THE REQUEST
Condense the paragraph beginning "In the mid-2010’s some companies" in the extract on horizontal drilling below into a bulleted list that keeps its main facts.

EXTRACT TO READ
* Start *

By the mid-1990’s new companies like Horizontal Solutions International (HSI) emerged
that were devoted to geosteering horizontal wells. The new horizontals in the
chalk also spurred George Mitchell and Mitchell Energy to test the Barnett
Shale with horizontal drilling and high-volume hydraulic fracturing in the 90’s
which led to new shale gas plays like the Marcellus, Fayetteville, and
Haynesville Shales which would be followed by new horizontal oil plays from
shales in the Bakken, Eagle Ford, Niobrara, and in the Permian shales of West
Texas. Other horizontal plays like the Bossier Limestone which sits above the
Haynesville Shale were developed in Northeast Texas in the early 2000’s and are
now being successfully revisited today. The wells targeting fractures only were
not hydraulically fractured but produced naturally with some huge wells. This is
a huge cost savings over wells that need to be fracked.
Gen 3: The Austin Chalk Matrix Porosity Play
In the
mid-2010’s some companies began exploring the Austin Chalk away from the highly
fractured areas, instead targeting the higher matrix porosity zones in less
fractured areas. The results were very good. Importantly, they were more
repeatable than in the fractured play where results were often inconsistent. New
3D seismic data also showed more fractures that were untapped so that in some areas
both matrix and fracture porosity can be targeted. This happened in the
Giddings Field where there were multiple 20-30 BCF wells in the 1990’s that
were produced naturally without fracs. Areas with over 6% matrix porosity are targeted
to be fracked and have been showing very good results. The Giddings Field had
been assumed to be depleted but new wells have shown strong results and good
long-term performance targeting matrix porosity. Wells have responded well to
increased proppant loading with the goal of producing from the induced
fractures. Thus, results are more consistent than wells targeting natural fractures.
Wells have responded very well to Eagle Ford style fracs. Clay-control
chemicals have also been helpful in increasing connectivity and preventing the
volcanic ash from sealing fractures. Operators have also noted that determining
permeability and calculating water saturation in the play can be tricky. Determining
storage capacity in a mixed lithology fractured limestone can also be tricky.

* End *

LISTED RECORDS
* Start *

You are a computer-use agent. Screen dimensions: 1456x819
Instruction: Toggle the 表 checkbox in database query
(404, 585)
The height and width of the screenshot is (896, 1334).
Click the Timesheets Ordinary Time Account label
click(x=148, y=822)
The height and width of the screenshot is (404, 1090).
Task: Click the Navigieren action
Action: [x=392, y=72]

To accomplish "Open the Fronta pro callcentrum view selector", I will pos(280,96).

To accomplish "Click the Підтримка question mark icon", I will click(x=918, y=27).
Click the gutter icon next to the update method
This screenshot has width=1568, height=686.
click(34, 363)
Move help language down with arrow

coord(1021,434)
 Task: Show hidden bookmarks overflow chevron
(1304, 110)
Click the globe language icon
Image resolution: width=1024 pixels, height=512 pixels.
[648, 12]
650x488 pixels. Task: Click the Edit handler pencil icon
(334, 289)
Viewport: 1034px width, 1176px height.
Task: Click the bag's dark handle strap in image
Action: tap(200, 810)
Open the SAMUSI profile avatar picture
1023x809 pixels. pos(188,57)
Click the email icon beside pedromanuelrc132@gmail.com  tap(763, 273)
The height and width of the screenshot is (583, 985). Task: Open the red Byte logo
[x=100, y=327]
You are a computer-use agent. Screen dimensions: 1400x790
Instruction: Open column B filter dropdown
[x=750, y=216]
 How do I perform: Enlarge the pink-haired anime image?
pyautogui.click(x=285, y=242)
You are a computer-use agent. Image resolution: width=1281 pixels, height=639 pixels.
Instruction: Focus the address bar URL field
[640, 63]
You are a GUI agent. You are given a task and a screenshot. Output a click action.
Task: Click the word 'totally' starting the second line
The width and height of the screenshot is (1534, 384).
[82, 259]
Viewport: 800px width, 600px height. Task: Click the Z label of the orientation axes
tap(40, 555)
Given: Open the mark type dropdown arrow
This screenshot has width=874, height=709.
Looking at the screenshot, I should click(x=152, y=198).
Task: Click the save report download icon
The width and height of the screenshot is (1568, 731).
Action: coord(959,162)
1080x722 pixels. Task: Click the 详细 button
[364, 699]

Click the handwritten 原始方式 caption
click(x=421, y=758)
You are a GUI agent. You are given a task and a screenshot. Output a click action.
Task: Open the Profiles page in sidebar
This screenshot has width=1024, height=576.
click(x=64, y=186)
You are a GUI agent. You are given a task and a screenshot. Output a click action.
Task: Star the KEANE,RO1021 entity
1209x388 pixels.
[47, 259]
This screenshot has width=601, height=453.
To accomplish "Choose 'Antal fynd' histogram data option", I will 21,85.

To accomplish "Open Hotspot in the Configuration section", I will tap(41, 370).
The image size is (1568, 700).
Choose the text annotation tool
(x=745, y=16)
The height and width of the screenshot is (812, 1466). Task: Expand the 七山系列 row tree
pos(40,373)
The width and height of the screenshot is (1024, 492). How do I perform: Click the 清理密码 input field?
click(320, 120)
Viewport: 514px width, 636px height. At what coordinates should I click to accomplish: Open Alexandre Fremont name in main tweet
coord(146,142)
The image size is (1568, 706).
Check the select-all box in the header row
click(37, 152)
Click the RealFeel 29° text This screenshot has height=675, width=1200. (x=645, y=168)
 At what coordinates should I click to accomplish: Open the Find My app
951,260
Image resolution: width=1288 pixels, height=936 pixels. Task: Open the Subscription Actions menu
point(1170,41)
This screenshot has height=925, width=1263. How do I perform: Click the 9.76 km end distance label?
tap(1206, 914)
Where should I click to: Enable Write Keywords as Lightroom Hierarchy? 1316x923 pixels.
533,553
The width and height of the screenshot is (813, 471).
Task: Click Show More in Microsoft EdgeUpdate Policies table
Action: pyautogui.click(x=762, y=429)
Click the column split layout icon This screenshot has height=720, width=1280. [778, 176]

* End *

SOLVED PROBLEM
- In the mid-2010’s, some companies explored the Austin Chalk away from highly fractured areas and targeted higher matrix porosity zones instead.
- Results were very good and more repeatable than in the fractured play, where results were often inconsistent.
- New 3D seismic data revealed untapped fractures, so in some areas both matrix and fracture porosity can be targeted.
- The Giddings Field had multiple 20-30 BCF wells in the 1990’s that produced naturally without fracs. It was assumed to be depleted, but new wells targeting matrix porosity have shown strong results and good long-term performance.
- Areas with over 6% matrix porosity are targeted for fracking and have shown very good results.
- Wells have responded well to Eagle Ford style fracs and to increased proppant loading meant to produce from induced fractures. This gives more consistent results than targeting natural fractures.
- Clay-control chemicals have increased connectivity and kept volcanic ash from sealing fractures.
- Operators note that it can be tricky to determine permeability, calculate water saturation, and determine storage capacity in the mixed lithology fractured limestone.